I looked up at the silent house charming in its vines, flowers, into the walled garden blushing now in the hectic flush of royal gladiolus, up at the empty windows, and above, far above into the depthless blue sky, where we men and women somehow place the everlasting dwelling-place of the Almighty. Almost as I reached the door it opened, and in its frame stood Gabrielle, much changed; I saw that at once, through all my sadness, but solemnly beautiful I thought. My heart leaped towards her; in the fast approaching desolation she, my blessed sister, would save me, lift me up from the terrors of bereavement, not with strength, but with the divine compassion that I felt now visibly abided in her.

Gabrielle opened wide her arms. I caught her in my own, and she whispered in my ear; "Alfred I knew you were here. Before I saw you the _sense_ of it was with me."

"Gabrielle, is there no hope--no hope?" The words choked me like some insurmountable obstruction in my throat.

"Yes Alfred," the voice, always soft and delightful, was just a little tremulous with sympathy, her own deep love. "There may be; the fever has subsided a little, but--Well, come in. Blanchette asks for you so much. Come, the spare room is at the head of the stairs. Be noiseless. I will fix everything."

We ascended the stairs, and I waited outside the closed door with my head pressed against its lintels, murmuring--what were they?--Prayers? Possibly.

It opened softly in a few minutes, and Gabrielle with a gesture of invitation to enter and with her finger on her lips, moved before me into the room. I saw the waiting group at the side of a low wide bed. The captain, erect, still, with features blanched into a pallor that matched his white disordered hair, his figure bent slightly forward as he leaned on his cane, and kept his eyes unchangingly riveted upon the bed, whose occupant I could not see. At the bed-side was the watching doctor, and to him now Gabrielle approached, withdrawing then a little to one side with her head bowed, but with her eyes noting the sick girl whom yet I could not see.

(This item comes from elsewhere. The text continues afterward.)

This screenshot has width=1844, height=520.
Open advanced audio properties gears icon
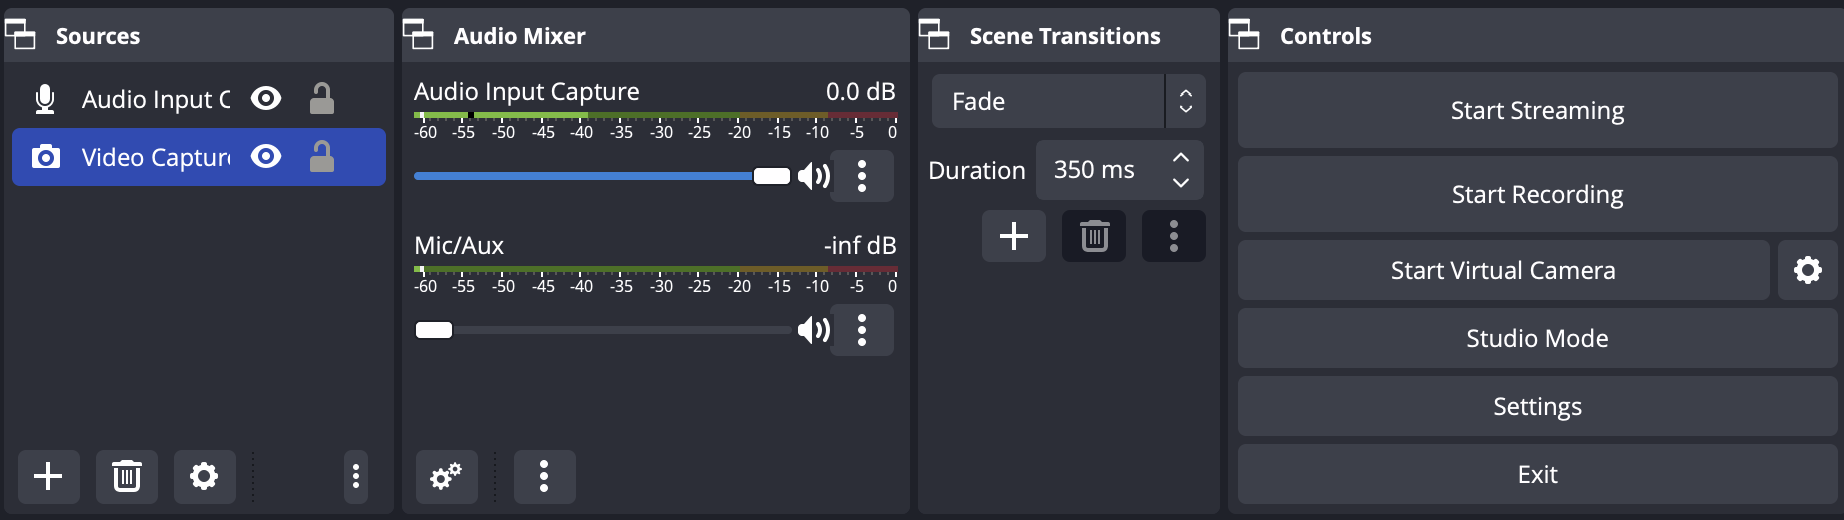point(446,476)
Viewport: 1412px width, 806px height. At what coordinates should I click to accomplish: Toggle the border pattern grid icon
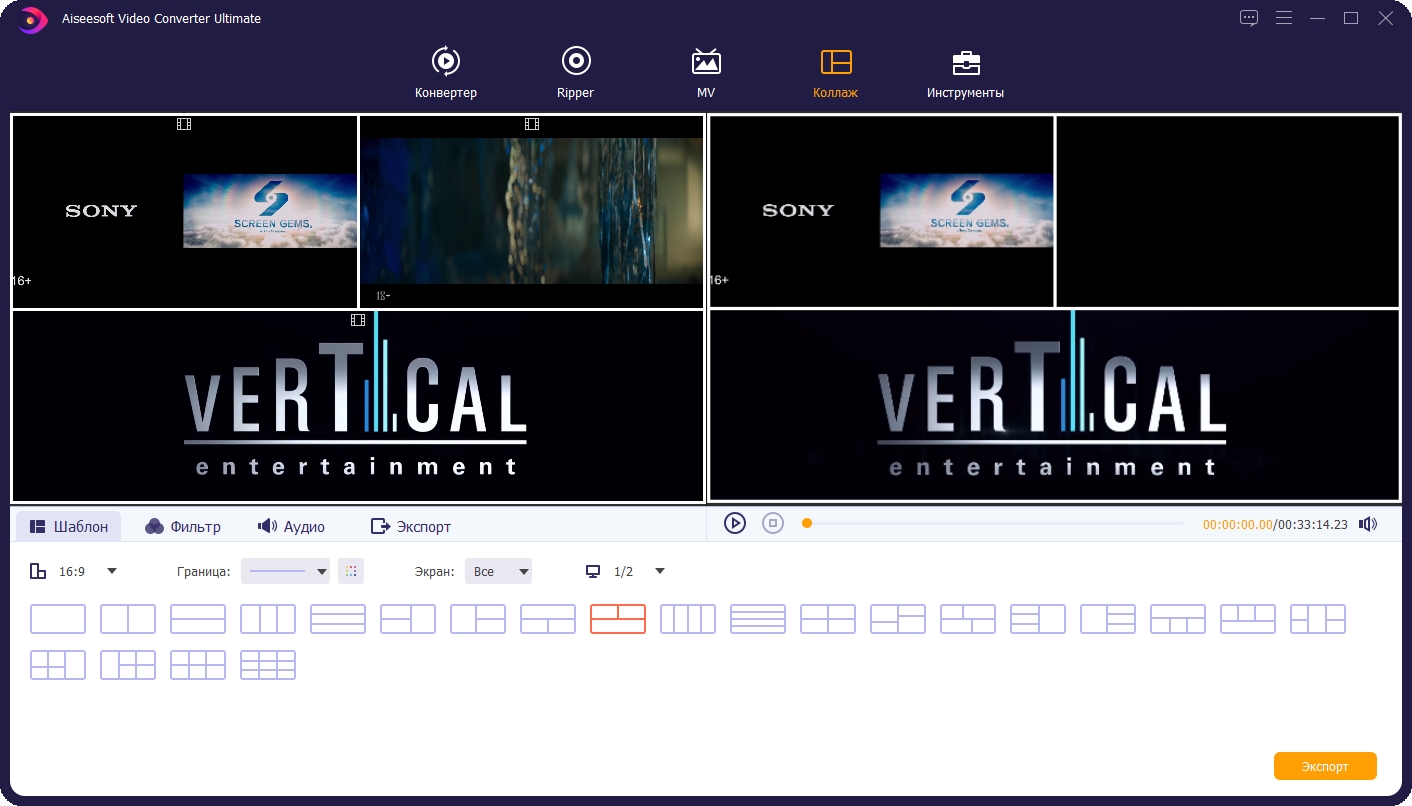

I slipped to my knees with a sudden motion outward, that brought me to the bed-side, and for a moment I stopped there, with my face buried in the coverlid. It had been done; Blanchette knew. The next moment her hand caressed my hair, and the weak stroke penetrated me with such an ageless longing that, do what I would, I shook from head to toe. _Mais courage_; I must be now most calm. Yes, yes, _most calm_. So I wrestled with myself, biting my lips, and forcing to my eyes the haggard smile of reassurance. My hands imprisoned the hand of Blanchette, and slowly raising my head our eyes met.

I did not see what I saw afterwards, the shrunken figure, the hollow cheeks, the paling lips, the slow hideous change of emaciation. No! nothing; only her eyes, and in them shone something so fathomless, so beatific, that it suddenly lifted the intolerable weight of pain, it smote the clouds of misunderstanding or rebellion, and they vanished. It filled my ears with music, in place of groans, it summoned by the wand of a supernatural enchantment unheralded figures of blessing, and in those eyes I read the futurity of our endless happiness.

I moved my head towards her, and despite the restraining hand of the doctor kissed her lips, slowly, slowly, that the lingering embrace might fill her soul with confidence, and against her heated cheeks I swept my lips again and again. It was over. Our tryst was kept. Gabrielle called me gently, and Blanchette fell from me in a fainting spell, while the doctor firmly lifted me up to my feet, and the captain caught my unsteady body.

And--we had not spoken in that transient interval of surrender--thus mutely with the deep intelligence of an uttermost love we were married, and in that restraint unrepiningly, with an entire joy, I have lived and _live_. Some symptoms of that psychic erethism which possessed Gabrielle were also born in me, and before my eyes even now sweeps the vision of my Blanchette, and in the night her voice fills my ears, and her hand caresses my forehead. But later it was through Gabrielle that I summoned her to me, and in this way grew the apparent supersensual power of my sister to materialize the ghostly denizens of the Hereafter, and install them, as it were, in matter before the physical eye.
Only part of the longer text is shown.